Play might also revive as the decline of the centrality of work-and-consumption turns us towards relationships and family life, in which playfulness – among and between the generations – is surely something we all value.
But in general, whenever I hear paens to the meaning of work in our daily press, I reach for my
complexifier (don't you have one?). Though the current upheaval will be brutal, like many I'm hoping we emerge with a new set of progressive values, rather than a resurgence of old conservatisms. I love
Peter Conrad's closing quote, and I'll happily leave the last word to him:
For too long, we have been enslaved to an economy that exists to churn out superfluous wares and calls us redundant if we don't contribute to its self-defeating cycle of production and consumption, binge and bust.

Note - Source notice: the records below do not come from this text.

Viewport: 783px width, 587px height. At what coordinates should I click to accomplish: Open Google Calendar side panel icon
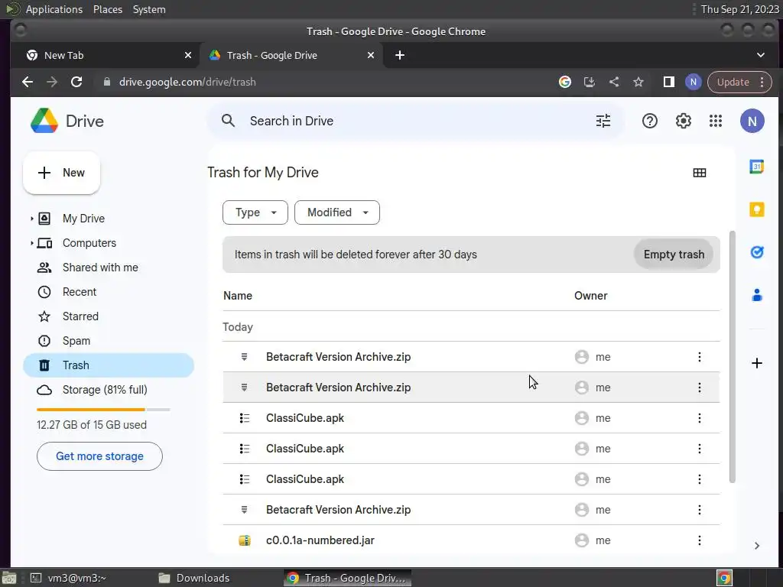(757, 167)
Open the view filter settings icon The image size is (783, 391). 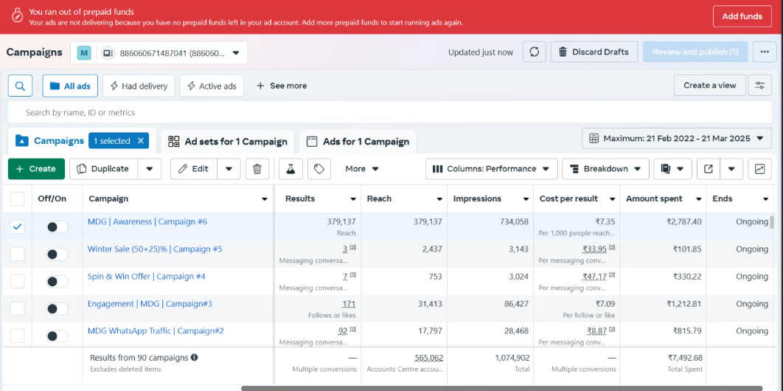tap(759, 86)
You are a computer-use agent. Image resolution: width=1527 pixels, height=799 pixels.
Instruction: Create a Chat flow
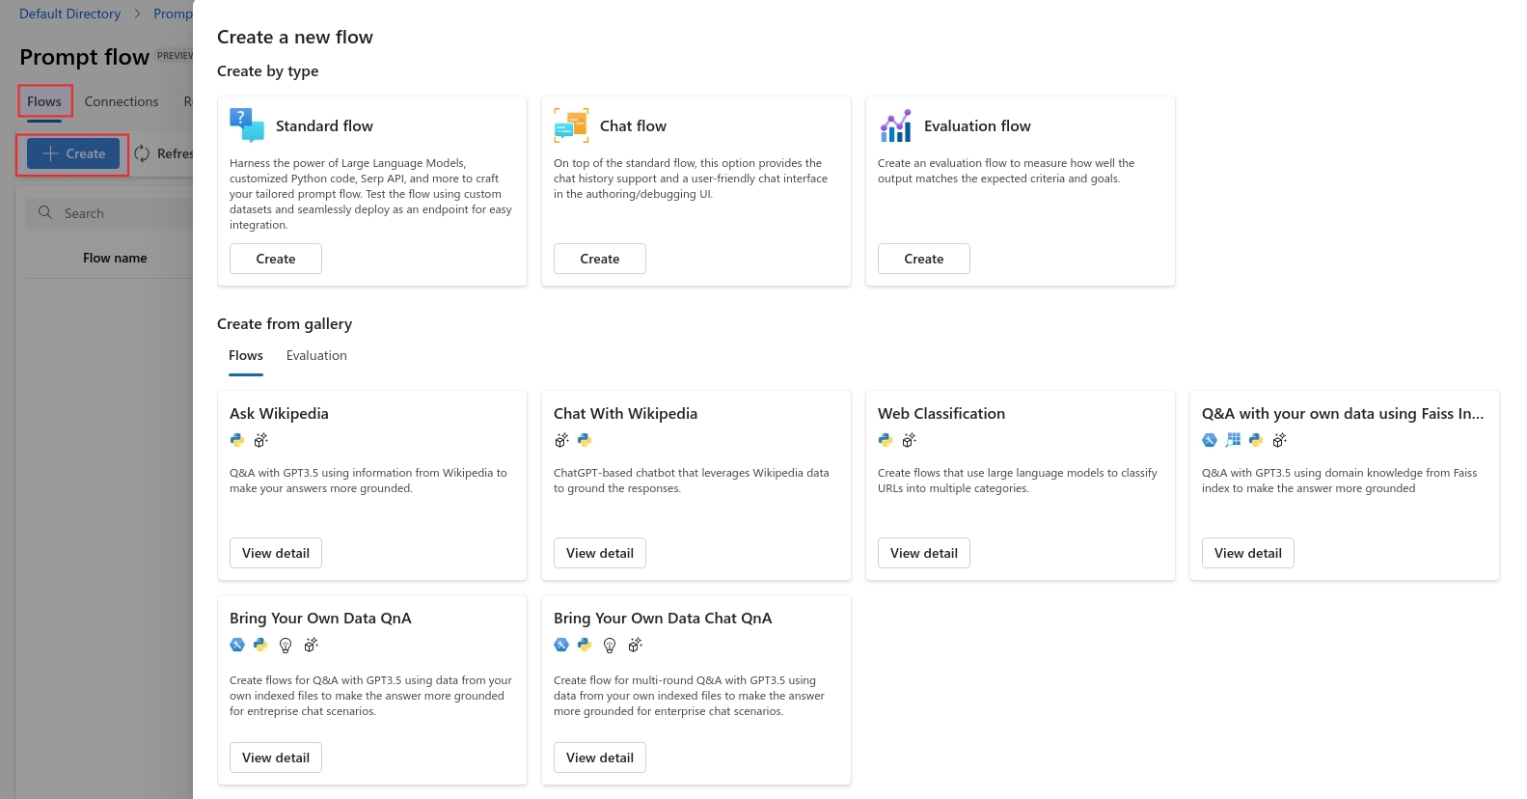click(x=600, y=259)
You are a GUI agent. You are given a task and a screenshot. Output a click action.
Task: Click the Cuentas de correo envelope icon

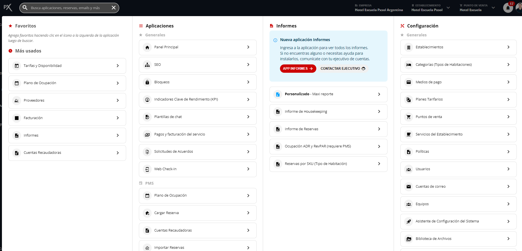(409, 187)
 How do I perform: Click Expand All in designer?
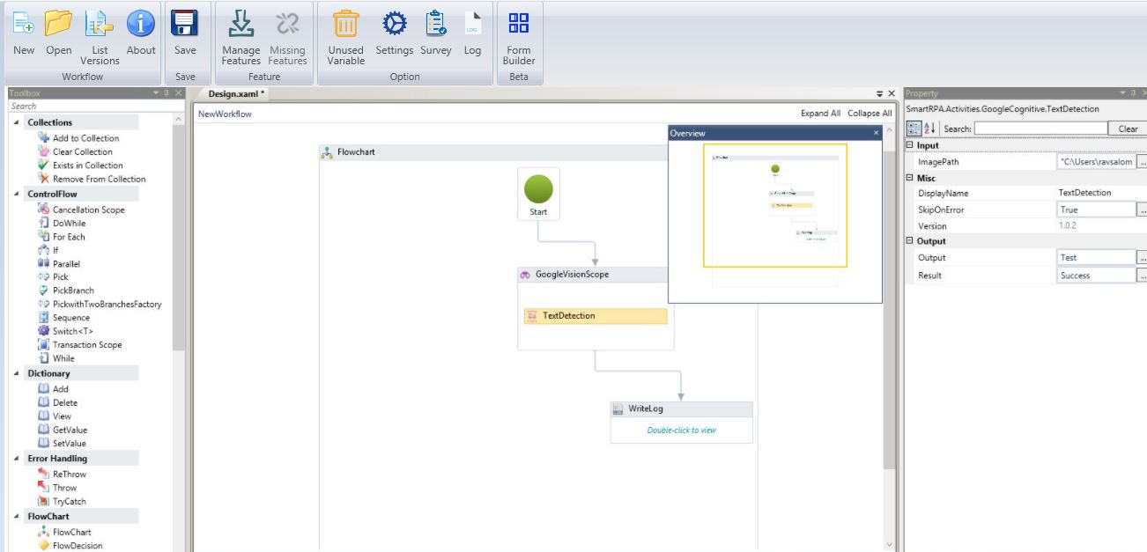tap(820, 114)
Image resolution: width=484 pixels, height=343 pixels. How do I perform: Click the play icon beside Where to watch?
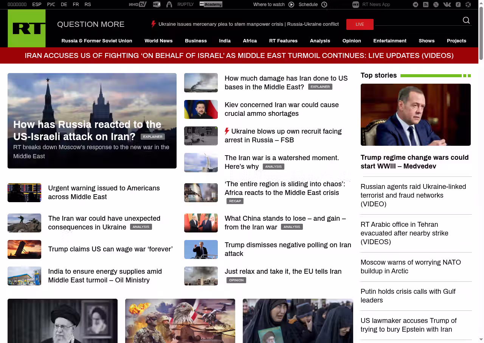coord(291,5)
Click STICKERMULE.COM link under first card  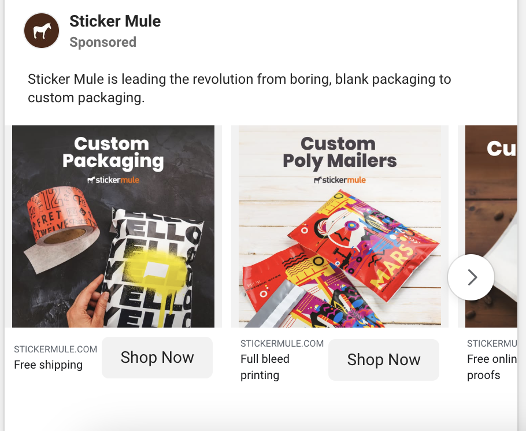[55, 349]

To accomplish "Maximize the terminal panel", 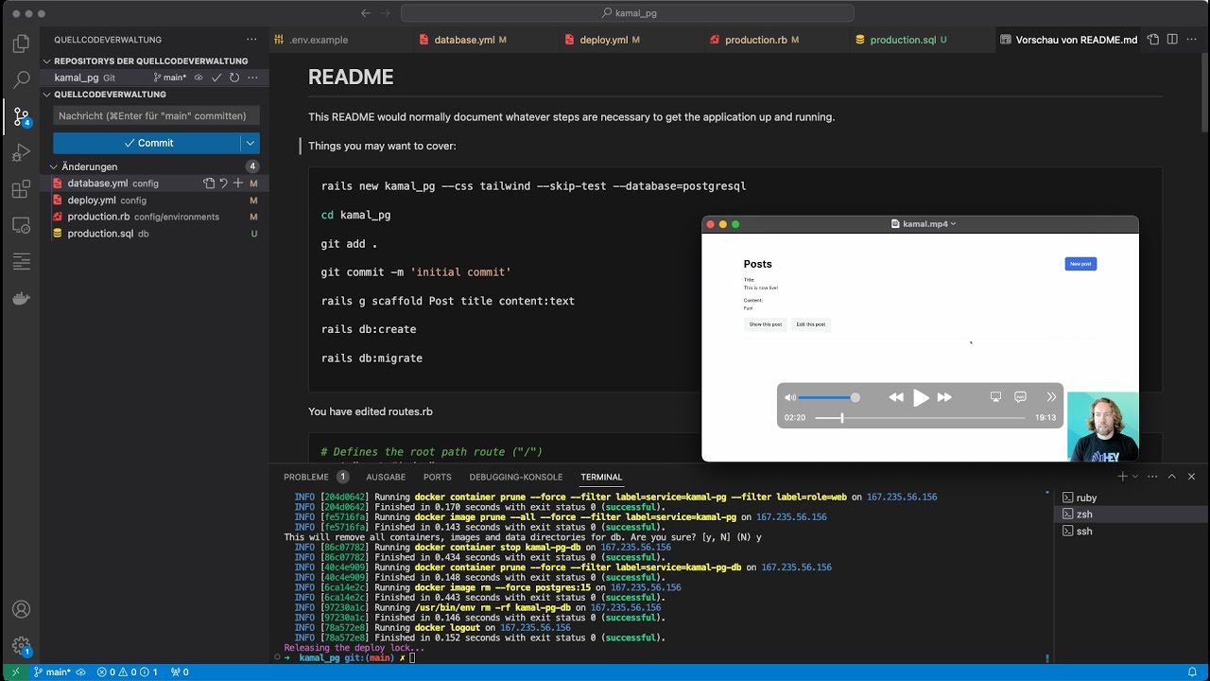I will tap(1170, 476).
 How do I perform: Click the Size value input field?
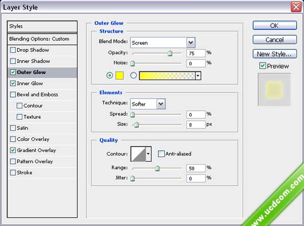196,125
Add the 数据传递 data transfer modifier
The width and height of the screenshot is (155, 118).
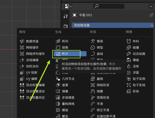pos(29,41)
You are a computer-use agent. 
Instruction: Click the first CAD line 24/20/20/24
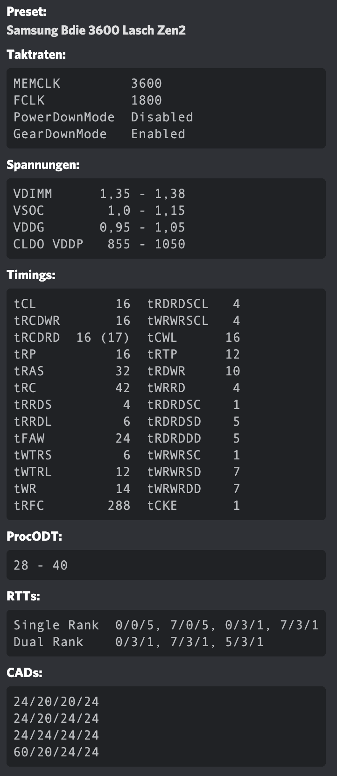[x=56, y=702]
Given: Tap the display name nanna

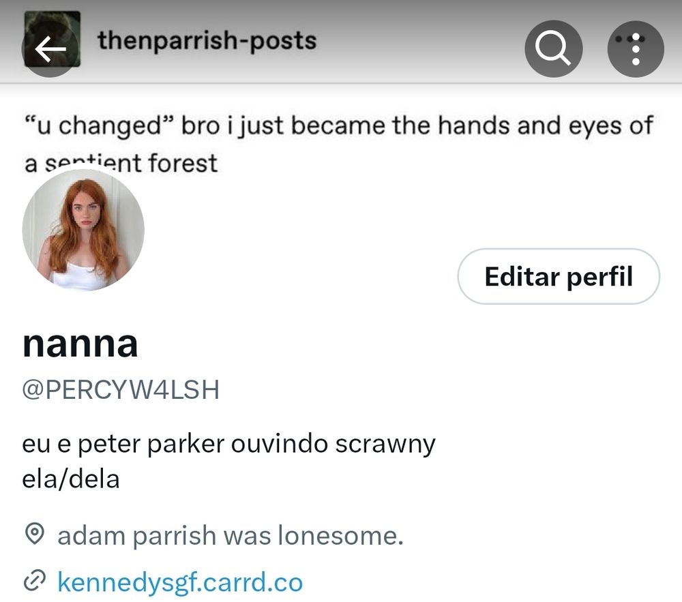Looking at the screenshot, I should 80,344.
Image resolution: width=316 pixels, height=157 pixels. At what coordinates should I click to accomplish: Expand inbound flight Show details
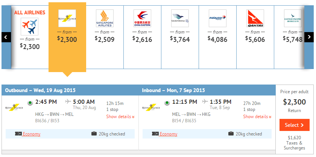[257, 117]
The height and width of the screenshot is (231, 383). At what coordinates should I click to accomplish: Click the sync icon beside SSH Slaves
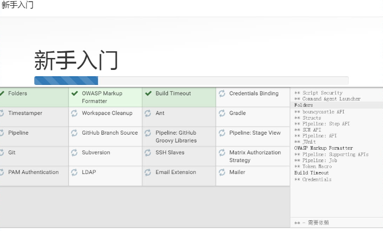pyautogui.click(x=148, y=153)
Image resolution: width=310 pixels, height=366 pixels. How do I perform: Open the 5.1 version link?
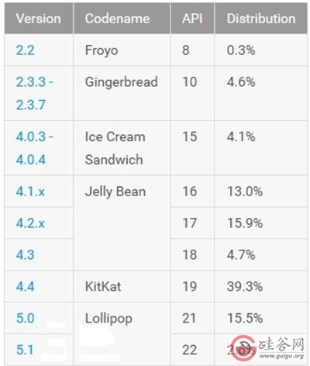coord(25,350)
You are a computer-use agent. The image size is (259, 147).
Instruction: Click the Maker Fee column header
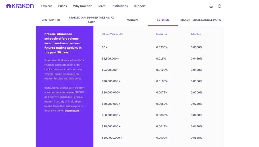coord(162,34)
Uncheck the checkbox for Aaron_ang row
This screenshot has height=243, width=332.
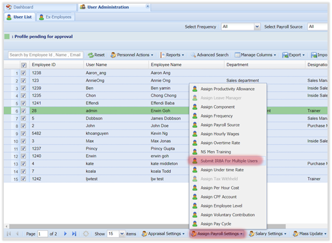pyautogui.click(x=23, y=73)
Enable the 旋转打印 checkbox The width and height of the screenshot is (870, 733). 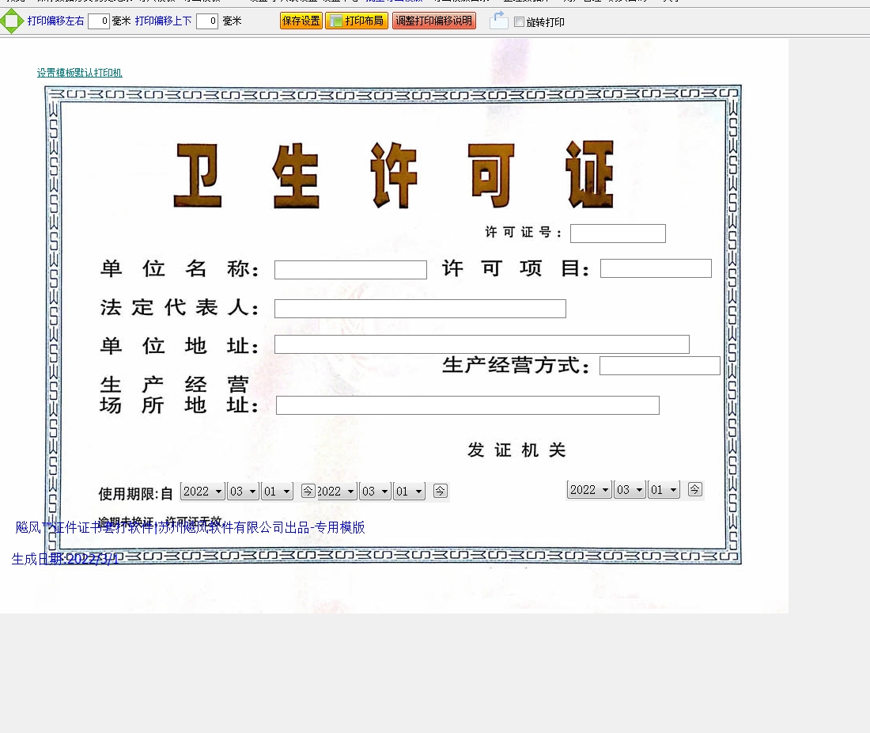point(519,22)
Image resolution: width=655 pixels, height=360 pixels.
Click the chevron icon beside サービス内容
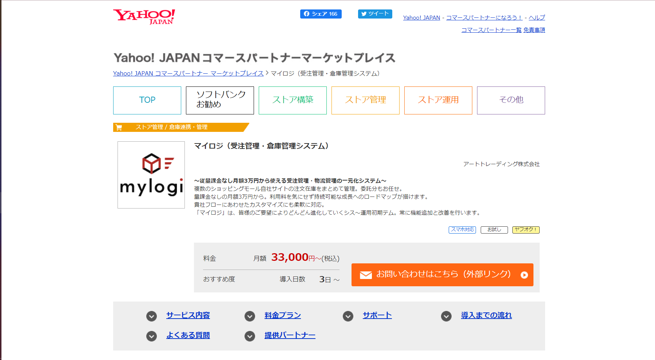pyautogui.click(x=151, y=316)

Marx told workers that they had nothing to lose but their chains. All that consumers have to lose is their artificially bloated appetites. The present emergency is our chance to think again about the significance of work and its centrality to our lives. Man the worker was supposed to be perfecting a world left unfinished and unfurnished by God the creator; instead, our industrial rapacity has come close to destroying that world. This alone is reason enough to down tools, whether we want to or not.